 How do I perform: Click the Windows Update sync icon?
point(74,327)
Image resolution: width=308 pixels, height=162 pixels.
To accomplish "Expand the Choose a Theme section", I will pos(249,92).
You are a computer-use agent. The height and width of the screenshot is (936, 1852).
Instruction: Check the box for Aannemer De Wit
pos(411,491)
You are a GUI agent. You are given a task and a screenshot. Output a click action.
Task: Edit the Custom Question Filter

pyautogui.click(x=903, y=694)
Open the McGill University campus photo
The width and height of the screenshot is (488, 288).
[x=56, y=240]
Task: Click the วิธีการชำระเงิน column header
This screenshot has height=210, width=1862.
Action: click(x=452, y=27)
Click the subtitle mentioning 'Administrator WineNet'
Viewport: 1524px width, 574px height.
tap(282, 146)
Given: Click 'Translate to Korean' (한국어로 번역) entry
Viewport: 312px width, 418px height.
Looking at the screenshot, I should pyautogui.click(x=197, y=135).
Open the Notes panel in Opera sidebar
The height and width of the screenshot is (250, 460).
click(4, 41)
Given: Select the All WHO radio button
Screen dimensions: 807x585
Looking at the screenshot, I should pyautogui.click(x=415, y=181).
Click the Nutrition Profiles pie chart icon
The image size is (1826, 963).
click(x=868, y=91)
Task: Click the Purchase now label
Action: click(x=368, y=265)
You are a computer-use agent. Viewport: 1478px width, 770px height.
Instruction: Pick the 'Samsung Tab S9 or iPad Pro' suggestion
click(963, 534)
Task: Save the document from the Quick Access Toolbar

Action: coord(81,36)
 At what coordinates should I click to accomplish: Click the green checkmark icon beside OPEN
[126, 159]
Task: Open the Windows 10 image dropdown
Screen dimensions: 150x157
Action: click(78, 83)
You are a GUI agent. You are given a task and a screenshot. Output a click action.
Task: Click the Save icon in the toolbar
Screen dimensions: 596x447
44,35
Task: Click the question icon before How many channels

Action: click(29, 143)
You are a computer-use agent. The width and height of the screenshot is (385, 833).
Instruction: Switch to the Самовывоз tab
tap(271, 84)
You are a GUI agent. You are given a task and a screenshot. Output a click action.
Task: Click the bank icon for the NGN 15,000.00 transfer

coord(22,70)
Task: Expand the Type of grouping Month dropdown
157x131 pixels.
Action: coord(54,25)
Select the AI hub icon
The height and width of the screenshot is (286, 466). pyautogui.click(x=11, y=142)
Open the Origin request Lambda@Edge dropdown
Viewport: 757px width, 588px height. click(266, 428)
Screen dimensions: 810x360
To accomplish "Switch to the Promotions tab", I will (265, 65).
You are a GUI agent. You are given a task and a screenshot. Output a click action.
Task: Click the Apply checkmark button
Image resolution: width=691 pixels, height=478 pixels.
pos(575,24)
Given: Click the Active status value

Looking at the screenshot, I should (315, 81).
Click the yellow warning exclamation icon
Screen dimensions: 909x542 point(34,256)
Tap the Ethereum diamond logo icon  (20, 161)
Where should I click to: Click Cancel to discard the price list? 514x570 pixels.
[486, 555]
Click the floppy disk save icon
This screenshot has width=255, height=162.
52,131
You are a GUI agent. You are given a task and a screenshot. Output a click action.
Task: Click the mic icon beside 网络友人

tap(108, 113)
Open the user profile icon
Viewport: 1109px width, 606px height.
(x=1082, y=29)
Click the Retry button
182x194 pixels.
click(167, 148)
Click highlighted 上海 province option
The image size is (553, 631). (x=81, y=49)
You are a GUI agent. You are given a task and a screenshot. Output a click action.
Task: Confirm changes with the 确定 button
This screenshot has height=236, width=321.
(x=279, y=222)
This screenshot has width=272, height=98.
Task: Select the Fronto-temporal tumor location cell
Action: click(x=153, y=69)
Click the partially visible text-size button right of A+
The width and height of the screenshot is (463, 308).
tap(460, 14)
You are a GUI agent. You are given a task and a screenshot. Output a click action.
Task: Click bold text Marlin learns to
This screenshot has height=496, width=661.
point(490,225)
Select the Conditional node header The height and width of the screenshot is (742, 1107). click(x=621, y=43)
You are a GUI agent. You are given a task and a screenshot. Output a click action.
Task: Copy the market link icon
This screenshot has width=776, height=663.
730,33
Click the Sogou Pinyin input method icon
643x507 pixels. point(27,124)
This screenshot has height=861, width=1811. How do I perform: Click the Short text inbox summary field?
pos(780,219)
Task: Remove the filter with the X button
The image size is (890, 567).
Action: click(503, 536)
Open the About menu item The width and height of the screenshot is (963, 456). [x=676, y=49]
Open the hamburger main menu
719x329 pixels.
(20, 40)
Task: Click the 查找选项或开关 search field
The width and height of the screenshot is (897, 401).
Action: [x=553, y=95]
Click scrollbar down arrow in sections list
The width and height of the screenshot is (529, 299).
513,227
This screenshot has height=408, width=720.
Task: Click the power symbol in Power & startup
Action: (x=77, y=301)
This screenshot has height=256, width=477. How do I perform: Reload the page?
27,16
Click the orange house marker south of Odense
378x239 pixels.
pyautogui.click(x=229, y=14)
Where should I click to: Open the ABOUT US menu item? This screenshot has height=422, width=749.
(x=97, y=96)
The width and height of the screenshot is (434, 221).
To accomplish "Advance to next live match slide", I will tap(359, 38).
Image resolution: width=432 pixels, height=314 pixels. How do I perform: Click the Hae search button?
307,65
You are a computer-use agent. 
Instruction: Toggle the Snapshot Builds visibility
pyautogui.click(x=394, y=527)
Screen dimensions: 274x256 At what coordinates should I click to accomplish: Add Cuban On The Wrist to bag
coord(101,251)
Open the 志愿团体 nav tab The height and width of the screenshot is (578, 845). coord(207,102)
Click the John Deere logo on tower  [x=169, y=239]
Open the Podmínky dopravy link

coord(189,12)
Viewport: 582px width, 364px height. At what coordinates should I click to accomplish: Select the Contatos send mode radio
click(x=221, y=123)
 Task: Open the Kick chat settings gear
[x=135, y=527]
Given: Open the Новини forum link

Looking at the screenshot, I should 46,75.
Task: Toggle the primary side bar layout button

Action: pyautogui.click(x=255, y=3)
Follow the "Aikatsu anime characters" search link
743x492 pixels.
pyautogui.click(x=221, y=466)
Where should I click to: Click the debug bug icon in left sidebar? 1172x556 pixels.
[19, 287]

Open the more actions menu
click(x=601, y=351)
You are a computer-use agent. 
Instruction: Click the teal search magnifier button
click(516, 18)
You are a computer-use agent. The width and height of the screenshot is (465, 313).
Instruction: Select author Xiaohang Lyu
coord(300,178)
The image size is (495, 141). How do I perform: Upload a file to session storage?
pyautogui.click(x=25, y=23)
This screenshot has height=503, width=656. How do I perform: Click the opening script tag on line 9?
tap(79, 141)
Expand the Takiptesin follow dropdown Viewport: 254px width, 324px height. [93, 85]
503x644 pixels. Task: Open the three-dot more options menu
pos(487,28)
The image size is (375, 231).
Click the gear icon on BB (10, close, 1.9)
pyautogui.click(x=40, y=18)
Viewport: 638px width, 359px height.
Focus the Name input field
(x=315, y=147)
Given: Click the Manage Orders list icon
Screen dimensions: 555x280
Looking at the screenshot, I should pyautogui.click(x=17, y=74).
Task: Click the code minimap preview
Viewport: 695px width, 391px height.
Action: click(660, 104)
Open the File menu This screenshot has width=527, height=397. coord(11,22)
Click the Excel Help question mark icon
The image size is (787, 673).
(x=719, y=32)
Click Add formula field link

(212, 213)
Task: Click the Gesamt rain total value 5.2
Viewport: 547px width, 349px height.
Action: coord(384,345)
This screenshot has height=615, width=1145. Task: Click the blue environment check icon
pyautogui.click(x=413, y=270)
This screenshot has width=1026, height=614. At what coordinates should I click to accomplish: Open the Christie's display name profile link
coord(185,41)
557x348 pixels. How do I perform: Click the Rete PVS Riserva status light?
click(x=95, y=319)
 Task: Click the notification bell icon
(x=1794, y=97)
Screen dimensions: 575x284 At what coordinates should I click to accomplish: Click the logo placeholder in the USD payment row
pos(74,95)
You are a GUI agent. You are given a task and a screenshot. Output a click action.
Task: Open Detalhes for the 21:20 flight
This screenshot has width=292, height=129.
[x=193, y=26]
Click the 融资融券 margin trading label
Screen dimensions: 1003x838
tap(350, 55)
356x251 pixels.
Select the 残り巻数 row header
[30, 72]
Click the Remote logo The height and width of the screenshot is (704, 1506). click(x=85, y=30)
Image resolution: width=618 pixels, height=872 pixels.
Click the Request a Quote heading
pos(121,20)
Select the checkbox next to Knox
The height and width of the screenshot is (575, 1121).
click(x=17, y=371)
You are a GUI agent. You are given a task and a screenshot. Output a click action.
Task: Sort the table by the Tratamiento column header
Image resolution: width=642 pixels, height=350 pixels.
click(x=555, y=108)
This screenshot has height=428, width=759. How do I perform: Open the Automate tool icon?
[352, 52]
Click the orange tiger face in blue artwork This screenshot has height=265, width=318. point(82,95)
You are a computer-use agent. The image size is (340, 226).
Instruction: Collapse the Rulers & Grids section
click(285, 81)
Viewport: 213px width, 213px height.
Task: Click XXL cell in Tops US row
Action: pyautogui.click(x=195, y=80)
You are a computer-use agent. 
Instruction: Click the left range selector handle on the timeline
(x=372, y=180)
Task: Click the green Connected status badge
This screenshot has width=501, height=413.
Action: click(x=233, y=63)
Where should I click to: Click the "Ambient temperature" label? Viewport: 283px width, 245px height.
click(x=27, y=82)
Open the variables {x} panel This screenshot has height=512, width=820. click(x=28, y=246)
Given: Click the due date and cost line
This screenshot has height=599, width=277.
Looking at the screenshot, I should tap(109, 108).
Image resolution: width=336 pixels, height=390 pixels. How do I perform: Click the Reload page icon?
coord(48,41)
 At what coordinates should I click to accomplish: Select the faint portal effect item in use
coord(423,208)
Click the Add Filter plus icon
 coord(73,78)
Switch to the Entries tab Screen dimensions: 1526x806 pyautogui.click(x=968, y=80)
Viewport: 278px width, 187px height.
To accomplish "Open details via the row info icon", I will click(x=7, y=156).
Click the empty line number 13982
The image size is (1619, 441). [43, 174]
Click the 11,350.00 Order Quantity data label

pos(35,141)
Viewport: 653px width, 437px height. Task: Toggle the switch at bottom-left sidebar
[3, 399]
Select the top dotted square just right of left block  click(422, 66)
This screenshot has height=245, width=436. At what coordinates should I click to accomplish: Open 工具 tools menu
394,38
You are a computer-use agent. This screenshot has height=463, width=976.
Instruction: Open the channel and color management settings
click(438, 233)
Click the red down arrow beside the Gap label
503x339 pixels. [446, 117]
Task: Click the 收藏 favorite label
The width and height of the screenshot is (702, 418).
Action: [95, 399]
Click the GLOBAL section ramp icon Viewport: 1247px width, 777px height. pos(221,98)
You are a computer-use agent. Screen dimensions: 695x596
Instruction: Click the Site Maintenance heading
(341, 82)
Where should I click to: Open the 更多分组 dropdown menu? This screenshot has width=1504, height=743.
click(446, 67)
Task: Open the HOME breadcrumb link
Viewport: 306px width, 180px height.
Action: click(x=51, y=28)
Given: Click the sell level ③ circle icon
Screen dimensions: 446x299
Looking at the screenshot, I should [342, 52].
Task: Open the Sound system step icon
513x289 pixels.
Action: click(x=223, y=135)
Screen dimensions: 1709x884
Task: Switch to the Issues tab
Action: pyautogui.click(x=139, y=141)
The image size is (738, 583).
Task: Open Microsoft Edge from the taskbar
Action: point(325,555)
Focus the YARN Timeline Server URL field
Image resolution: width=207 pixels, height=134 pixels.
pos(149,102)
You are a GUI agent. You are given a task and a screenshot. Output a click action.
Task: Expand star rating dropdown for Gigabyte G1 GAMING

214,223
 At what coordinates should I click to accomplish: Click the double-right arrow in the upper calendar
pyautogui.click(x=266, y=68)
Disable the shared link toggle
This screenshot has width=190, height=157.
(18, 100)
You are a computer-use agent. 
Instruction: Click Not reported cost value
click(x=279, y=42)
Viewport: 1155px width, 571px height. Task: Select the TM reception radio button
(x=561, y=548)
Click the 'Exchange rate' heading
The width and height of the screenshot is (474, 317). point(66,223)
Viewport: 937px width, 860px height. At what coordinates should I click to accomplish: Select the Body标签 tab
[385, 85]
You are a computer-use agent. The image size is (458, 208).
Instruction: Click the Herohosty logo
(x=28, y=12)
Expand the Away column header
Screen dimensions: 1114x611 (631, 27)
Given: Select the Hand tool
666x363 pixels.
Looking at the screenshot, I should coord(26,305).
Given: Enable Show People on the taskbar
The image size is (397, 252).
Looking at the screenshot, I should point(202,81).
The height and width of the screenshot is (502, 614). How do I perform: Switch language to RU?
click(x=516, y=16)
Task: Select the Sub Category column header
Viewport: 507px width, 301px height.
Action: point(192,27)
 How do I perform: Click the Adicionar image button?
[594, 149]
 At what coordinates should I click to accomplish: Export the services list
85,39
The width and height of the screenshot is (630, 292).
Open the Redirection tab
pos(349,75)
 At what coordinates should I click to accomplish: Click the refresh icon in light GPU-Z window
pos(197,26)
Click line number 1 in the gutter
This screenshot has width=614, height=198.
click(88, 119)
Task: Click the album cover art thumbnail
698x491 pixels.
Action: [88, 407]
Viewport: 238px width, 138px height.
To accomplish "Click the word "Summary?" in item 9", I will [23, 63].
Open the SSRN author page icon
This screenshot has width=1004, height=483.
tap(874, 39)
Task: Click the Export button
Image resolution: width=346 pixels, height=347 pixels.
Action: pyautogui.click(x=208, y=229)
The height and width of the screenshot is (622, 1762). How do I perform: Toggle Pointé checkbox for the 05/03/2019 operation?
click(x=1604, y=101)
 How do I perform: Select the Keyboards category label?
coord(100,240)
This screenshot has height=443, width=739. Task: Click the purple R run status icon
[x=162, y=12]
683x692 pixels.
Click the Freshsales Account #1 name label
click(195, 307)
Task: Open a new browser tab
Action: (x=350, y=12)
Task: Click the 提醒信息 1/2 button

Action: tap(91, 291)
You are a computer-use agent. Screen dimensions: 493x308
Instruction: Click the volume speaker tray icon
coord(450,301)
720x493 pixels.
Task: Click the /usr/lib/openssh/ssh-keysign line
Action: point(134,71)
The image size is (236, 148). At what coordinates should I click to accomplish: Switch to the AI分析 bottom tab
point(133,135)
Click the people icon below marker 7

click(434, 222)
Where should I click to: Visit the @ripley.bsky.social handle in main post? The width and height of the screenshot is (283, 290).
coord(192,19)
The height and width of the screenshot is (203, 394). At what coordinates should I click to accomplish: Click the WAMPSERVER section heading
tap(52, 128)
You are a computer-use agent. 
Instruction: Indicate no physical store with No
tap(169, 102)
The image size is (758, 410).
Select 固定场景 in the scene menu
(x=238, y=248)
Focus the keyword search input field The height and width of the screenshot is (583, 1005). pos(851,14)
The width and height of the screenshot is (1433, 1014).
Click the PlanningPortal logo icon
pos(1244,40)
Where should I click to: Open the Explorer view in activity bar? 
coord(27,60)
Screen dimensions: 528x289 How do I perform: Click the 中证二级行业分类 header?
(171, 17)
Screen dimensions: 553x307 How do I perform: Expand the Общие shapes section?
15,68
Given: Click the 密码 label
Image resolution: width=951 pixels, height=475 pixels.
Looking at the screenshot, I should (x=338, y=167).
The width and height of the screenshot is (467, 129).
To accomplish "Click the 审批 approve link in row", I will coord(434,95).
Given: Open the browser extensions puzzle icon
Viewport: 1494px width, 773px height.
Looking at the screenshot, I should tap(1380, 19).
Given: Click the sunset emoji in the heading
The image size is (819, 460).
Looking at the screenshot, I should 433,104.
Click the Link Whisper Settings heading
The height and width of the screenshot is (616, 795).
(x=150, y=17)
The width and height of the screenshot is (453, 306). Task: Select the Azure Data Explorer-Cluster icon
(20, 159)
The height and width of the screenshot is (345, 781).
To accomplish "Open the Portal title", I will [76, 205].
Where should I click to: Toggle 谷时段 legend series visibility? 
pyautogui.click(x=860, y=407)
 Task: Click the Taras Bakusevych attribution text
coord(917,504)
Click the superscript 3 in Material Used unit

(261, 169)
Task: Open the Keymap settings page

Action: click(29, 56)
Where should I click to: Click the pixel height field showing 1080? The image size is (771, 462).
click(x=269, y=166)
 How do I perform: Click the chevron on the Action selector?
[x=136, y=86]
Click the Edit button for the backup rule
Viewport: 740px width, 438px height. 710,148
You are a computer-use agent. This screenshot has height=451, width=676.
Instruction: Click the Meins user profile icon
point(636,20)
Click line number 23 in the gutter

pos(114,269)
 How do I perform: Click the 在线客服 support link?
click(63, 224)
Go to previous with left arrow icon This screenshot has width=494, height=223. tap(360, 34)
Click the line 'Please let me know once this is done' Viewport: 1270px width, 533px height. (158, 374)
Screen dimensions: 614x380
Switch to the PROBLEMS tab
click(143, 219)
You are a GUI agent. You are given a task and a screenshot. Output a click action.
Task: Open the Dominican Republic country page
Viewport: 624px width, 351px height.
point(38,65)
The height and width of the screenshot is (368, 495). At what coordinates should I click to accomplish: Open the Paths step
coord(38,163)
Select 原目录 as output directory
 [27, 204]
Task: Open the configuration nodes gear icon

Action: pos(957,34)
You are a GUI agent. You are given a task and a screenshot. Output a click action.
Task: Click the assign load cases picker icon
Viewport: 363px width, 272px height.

##########

**ACTIVITY**. In the data, count the lines that include the string "orange", then give that number and nothing more.

**EXPECTED OUTPUT**. 2